### LISTED ENTRIES
________

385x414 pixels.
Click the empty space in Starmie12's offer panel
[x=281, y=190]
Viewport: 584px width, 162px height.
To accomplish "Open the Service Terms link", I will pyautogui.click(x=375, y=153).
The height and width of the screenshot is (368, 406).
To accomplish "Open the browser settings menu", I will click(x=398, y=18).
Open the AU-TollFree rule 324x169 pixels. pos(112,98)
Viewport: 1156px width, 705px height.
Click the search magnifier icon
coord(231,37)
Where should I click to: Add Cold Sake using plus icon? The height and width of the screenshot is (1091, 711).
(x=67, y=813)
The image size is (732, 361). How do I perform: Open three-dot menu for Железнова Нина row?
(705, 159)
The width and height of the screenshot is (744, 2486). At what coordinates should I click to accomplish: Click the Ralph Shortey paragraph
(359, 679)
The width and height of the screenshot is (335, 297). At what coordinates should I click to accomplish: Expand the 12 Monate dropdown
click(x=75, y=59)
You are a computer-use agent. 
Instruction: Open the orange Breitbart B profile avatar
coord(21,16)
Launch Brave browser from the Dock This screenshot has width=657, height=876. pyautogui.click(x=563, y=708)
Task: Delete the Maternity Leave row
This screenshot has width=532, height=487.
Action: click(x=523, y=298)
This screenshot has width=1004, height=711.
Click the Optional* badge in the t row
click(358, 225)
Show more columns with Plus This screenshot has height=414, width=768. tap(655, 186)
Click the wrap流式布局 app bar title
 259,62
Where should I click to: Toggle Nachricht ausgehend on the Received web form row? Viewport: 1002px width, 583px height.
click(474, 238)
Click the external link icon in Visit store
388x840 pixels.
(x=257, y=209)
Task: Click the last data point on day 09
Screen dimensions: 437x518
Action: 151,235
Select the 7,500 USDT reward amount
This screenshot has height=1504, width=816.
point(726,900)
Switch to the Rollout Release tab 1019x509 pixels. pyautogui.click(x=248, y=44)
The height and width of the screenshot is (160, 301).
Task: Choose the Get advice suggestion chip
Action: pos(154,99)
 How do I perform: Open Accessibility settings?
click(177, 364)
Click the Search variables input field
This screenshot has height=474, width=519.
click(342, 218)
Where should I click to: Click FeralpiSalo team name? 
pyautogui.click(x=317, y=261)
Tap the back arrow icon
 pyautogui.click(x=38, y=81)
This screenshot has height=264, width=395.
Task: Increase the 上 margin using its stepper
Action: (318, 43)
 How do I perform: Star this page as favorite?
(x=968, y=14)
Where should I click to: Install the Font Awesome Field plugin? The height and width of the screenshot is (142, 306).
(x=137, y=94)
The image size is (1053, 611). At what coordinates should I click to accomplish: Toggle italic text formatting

________

### WHAT IS REQUIRED
Each line of the data must be returned exactly.

### ANSWER TO THIS TASK
385x414 pixels.
Click the empty space in Starmie12's offer panel
[x=281, y=190]
Viewport: 584px width, 162px height.
To accomplish "Open the Service Terms link", I will pyautogui.click(x=375, y=153).
The height and width of the screenshot is (368, 406).
To accomplish "Open the browser settings menu", I will click(x=398, y=18).
Open the AU-TollFree rule 324x169 pixels. pos(112,98)
Viewport: 1156px width, 705px height.
Click the search magnifier icon
coord(231,37)
Where should I click to: Add Cold Sake using plus icon? The height and width of the screenshot is (1091, 711).
(x=67, y=813)
The image size is (732, 361). How do I perform: Open three-dot menu for Железнова Нина row?
(705, 159)
The width and height of the screenshot is (744, 2486). At what coordinates should I click to accomplish: Click the Ralph Shortey paragraph
(359, 679)
The width and height of the screenshot is (335, 297). At what coordinates should I click to accomplish: Expand the 12 Monate dropdown
click(x=75, y=59)
You are a computer-use agent. 
Instruction: Open the orange Breitbart B profile avatar
coord(21,16)
Launch Brave browser from the Dock This screenshot has width=657, height=876. pyautogui.click(x=563, y=708)
Task: Delete the Maternity Leave row
This screenshot has width=532, height=487.
Action: click(x=523, y=298)
This screenshot has width=1004, height=711.
Click the Optional* badge in the t row
click(358, 225)
Show more columns with Plus This screenshot has height=414, width=768. tap(655, 186)
Click the wrap流式布局 app bar title
 259,62
Where should I click to: Toggle Nachricht ausgehend on the Received web form row? Viewport: 1002px width, 583px height.
click(474, 238)
Click the external link icon in Visit store
388x840 pixels.
(x=257, y=209)
Task: Click the last data point on day 09
Screen dimensions: 437x518
Action: 151,235
Select the 7,500 USDT reward amount
This screenshot has height=1504, width=816.
point(726,900)
Switch to the Rollout Release tab 1019x509 pixels. pyautogui.click(x=248, y=44)
The height and width of the screenshot is (160, 301).
Task: Choose the Get advice suggestion chip
Action: pos(154,99)
 How do I perform: Open Accessibility settings?
click(177, 364)
Click the Search variables input field
This screenshot has height=474, width=519.
click(342, 218)
Where should I click to: Click FeralpiSalo team name? 
pyautogui.click(x=317, y=261)
Tap the back arrow icon
 pyautogui.click(x=38, y=81)
This screenshot has height=264, width=395.
Task: Increase the 上 margin using its stepper
Action: (318, 43)
 How do I perform: Star this page as favorite?
(x=968, y=14)
Where should I click to: Install the Font Awesome Field plugin? The height and width of the screenshot is (142, 306).
(x=137, y=94)
The image size is (1053, 611). At what coordinates should I click to accomplish: Toggle italic text formatting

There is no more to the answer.